[[ SOURCE PASSAGE, beginning ]]

Estimated burden of healthcare-associated infections higher than that of other infectious diseases such as influenza, HIV/AIDS and tuberculosis together, study says
A study published today by PLOS Medicine, estimates the combined burden of six healthcare-associated infections as being higher than that of diseases such as influenza, HIV/AIDS and tuberculosis together. More than 2.5 million cases of healthcare-associated infections occurring each year in the EU/EEA are estimated to result in a burden of approximately 2.5 million disability-adjusted life years (DALYs), a commonly used metric for measuring the impact of diseases on the health of a population.
The authors said: “even though many of the reported healthcare-associated infections can be prevented by sustained and multifaceted actions, they still represent a significant burden among communicable diseases in Europe. Lowering the burden of healthcare-associated infections in the EU/EEA should be an achievable goal”. They concluded: “the present study highlights the need for intensified efforts to prevent and control these infections, ultimately making European hospitals safer places.”

[[ SOURCE PASSAGE, end ]]
[[ EXCERPTED DATA, beginning ]]

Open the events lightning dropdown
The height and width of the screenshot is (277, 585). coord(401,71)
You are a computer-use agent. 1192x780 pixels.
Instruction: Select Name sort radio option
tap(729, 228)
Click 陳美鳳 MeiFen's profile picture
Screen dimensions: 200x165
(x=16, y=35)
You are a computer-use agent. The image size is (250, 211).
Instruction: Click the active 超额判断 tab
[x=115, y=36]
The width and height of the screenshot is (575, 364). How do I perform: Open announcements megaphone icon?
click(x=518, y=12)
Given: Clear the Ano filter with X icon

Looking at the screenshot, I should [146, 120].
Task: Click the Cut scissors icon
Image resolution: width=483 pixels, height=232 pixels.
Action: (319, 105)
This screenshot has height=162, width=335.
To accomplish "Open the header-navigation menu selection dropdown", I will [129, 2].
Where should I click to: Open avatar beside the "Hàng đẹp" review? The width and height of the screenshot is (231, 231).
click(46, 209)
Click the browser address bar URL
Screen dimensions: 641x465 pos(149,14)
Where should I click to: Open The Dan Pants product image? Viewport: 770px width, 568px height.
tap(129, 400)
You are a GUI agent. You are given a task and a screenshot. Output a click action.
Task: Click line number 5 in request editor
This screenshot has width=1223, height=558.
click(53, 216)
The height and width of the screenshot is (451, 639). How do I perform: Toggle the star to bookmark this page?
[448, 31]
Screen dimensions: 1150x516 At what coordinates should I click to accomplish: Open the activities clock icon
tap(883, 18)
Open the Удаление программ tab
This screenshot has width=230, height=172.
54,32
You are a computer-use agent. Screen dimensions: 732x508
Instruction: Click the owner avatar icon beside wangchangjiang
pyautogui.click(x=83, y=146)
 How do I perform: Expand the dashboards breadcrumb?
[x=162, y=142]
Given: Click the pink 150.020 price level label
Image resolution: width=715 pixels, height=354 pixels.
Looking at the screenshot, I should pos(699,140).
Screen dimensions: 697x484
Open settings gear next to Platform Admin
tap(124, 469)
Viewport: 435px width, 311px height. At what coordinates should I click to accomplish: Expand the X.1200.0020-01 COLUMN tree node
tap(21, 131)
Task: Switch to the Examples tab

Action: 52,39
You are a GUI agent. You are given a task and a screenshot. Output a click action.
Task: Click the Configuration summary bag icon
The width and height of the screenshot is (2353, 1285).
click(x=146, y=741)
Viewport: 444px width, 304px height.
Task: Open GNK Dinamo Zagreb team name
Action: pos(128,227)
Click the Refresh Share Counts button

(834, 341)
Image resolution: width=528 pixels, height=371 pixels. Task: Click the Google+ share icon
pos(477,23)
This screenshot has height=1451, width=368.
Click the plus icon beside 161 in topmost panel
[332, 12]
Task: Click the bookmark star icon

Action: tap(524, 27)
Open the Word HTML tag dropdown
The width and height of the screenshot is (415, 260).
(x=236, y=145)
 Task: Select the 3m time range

[[ EXCERPTED DATA, end ]]

TASK LIST:
[1] Reproduce the passage on healthcare-associated infections word for word, from "Estimated burden of" up to and including "of a population.".
[2] Pick up the report on the burden of healthcare-associated infections after its last sentence and continue it.

RESULTS BY TASK:
[1]
Estimated burden of healthcare-associated infections higher than that of other infectious diseases such as influenza, HIV/AIDS and tuberculosis together, study says
A study published today by PLOS Medicine, estimates the combined burden of six healthcare-associated infections as being higher than that of diseases such as influenza, HIV/AIDS and tuberculosis together. More than 2.5 million cases of healthcare-associated infections occurring each year in the EU/EEA are estimated to result in a burden of approximately 2.5 million disability-adjusted life years (DALYs), a commonly used metric for measuring the impact of diseases on the health of a population.

[2]
The study builds on the methodology of the Burden of Communicable Diseases in Europe (BCoDE) project and the related toolkit, and on data from the ECDC point prevalence survey of healthcare-associated infections and antimicrobial use in European acute care hospitals, for six common types of healthcare-associated infections: pneumonia, urinary tract infections, surgical site infections, Clostridium difficile infections, neonatal sepsis, and primary bloodstream infections.
While there were significant challenges in estimating the number of DALYs for healthcare-associated infections (e.g. adjusting for the role of comorbidities, the availability of data on the infectious events), the authors present a solid first attempt at estimating the burden of these infections.
The study was developed by experts at the European Centre for Disease Prevention and Control, the Robert Koch Institute (Germany), and the Centre for Infectious Disease Control, National Institute for Public Health and the Environment (The Netherlands).